• Requirements: Pick out each line in the entries below that contains the word "will". Case counts.

• Dataset records:
— BEGIN —

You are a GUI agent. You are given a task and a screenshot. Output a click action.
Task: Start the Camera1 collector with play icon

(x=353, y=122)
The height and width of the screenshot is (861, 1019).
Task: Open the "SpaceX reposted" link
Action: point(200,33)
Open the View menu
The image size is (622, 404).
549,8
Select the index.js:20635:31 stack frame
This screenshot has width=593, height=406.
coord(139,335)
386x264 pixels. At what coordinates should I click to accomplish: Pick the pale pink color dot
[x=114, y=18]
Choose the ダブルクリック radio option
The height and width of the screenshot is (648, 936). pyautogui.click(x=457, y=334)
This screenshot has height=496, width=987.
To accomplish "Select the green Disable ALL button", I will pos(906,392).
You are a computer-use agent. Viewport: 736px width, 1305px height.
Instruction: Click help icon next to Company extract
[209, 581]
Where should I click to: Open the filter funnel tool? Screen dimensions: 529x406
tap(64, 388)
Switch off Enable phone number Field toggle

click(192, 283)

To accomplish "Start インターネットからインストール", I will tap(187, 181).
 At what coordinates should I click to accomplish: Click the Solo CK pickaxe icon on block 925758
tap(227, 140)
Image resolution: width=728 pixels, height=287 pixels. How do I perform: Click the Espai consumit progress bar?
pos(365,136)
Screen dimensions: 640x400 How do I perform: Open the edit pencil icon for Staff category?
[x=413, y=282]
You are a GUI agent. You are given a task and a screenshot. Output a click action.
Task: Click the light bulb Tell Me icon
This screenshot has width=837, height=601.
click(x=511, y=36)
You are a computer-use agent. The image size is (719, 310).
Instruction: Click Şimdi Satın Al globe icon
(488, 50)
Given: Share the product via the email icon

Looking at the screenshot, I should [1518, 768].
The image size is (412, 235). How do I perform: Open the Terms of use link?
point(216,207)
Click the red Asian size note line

— END —

• Result for this exercise:
To accomplish "Select the green Disable ALL button", I will pos(906,392).
To accomplish "Start インターネットからインストール", I will tap(187, 181).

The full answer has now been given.